A hearing will take place Monday in Frankfort, Ky., as the state of Kentucky continues its effort to claim a $1.3 billion ruling from a Flutter Entertainment subsidiary over an online poker lawsuit that’s lasted over a decade.
On March 25, the Kentucky Supreme Court unanimously declined a request to reconsider a 4-3 ruling it made back in December. That ruling overturned an appellate court’s decision in Stars Interactive Holdings’ favor and reinstated an $870.6 million verdict on behalf of the state that was handed down six years ago.
With interest, the amount the state claims it’s owed is about $1.3 billion.
Back in December, Kentucky Gov. Andy Beshear said the state would seek to collect the full amount.
Monday’s hearing regards a $100 million bond Stars Interactive posted years ago when it appealed the initial ruling. Based on an order issued last week by Franklin Circuit Judge Thomas Wingate, it does not appear a final ruling will be made Monday.

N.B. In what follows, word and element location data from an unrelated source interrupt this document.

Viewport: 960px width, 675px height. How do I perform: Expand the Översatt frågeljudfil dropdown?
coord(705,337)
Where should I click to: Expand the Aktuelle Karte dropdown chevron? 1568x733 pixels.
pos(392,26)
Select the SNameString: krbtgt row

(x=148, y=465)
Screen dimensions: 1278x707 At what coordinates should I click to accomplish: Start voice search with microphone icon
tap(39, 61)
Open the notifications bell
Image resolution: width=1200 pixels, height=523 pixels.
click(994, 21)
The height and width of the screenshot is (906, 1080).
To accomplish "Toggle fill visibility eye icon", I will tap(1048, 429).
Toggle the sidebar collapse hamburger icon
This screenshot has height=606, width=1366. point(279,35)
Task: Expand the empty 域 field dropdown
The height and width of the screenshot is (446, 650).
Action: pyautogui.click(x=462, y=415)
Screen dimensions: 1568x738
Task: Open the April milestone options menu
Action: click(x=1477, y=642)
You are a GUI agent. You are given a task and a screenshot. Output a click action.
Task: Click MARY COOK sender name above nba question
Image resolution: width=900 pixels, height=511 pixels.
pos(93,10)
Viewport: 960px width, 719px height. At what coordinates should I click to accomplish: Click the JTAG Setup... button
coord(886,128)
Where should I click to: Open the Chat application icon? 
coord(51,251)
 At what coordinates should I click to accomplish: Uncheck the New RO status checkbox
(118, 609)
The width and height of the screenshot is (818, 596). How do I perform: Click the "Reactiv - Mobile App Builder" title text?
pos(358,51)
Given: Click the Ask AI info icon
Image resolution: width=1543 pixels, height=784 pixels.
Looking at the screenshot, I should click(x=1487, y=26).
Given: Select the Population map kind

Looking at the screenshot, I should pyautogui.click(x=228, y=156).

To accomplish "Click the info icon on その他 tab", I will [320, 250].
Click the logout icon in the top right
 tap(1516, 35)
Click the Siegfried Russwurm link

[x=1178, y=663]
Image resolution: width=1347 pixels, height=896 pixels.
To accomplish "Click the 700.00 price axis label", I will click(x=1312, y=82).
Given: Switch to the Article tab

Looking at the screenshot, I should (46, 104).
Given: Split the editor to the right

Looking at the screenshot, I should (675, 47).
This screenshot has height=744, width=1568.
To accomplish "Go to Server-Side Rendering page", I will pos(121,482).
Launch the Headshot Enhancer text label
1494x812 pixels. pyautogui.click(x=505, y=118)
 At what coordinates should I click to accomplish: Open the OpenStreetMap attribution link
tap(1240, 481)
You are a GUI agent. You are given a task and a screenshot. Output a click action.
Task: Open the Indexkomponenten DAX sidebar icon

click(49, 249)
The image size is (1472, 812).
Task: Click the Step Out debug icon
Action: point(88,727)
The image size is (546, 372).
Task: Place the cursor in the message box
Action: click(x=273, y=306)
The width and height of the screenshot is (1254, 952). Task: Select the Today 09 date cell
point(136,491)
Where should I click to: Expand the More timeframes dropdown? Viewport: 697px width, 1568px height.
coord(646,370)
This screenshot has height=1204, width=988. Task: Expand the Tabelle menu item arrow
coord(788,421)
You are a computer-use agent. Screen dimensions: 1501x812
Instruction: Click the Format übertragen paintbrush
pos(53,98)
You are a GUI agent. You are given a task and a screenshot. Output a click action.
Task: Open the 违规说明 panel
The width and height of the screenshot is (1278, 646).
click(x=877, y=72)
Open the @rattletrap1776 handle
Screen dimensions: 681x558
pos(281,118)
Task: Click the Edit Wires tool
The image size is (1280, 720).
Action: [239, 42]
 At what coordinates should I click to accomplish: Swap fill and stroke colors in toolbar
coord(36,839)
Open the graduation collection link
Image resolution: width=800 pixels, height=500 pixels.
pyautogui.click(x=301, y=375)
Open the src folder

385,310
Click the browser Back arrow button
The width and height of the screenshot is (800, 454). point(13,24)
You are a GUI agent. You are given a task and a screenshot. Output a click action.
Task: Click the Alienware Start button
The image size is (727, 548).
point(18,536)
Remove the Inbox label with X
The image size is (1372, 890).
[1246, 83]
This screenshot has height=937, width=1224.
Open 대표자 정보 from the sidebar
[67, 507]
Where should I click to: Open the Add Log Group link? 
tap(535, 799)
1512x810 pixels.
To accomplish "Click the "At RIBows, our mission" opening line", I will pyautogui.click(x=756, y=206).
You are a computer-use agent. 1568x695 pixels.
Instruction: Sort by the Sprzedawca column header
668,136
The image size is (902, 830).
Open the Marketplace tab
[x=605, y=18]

Flutter Taking Multiple Steps in Wake of Ruling
While Kentucky tries to garner the full amount awarded by the state courts, Flutter is considering whether to appeal to the US Supreme Court.
As it takes that path, Moody’s reported this week that Flutter has begun seeking consent requests from lenders and noteholders “to waive and amend, as applicable, certain events of default” that could come about because of the Kentucky case.
Those requests will require a majority of the lenders involved in the company’s term loan B and senior unsecured noteholders. The financial ratings service said it’s highly likely Flutter will get the consent requests approved.
While Flutter also considers its legal options, the company also believes that any amount paid to Kentucky will be far less than what was awarded in the courts.
The company has estimated that its gross gaming revenue from Kentucky players during the period in question was about $18 million.
Although the final outcome and timing remain uncertain at this stage, Moody’s estimates that the company has sufficient liquidity to cover all scenarios but cautions that paying a large amount without refinancing would deteriorate its liquidity profile,” Moody’s announcement stated.
For now, Moody’s said its ratings on Flutter aren’t impacted. However, should the US Supreme Court decide not to hear the case or if it were to uphold the Kentucky ruling, Moody’s noted that the potential credit impact would be “credit negative” for Flutter.
Kentucky-PokerStars Case Background
The lawsuit dates back to 2007 when Kentucky officials began investigating offshore online poker sites, including PokerStars. In the suit, the state claimed Kentucky players on the site lost $290.2 million from the rake PokerStars took from each hand. The actual losses were more significant, but officials could not substantiate an actual total.
The state cited a Loss Recovery Act, a law dating back to the late 18th century that allowed gamblers to sue to recover their losses. If gamblers failed to pursue a case within six months, an outside party could file and seek treble, or triple, damages.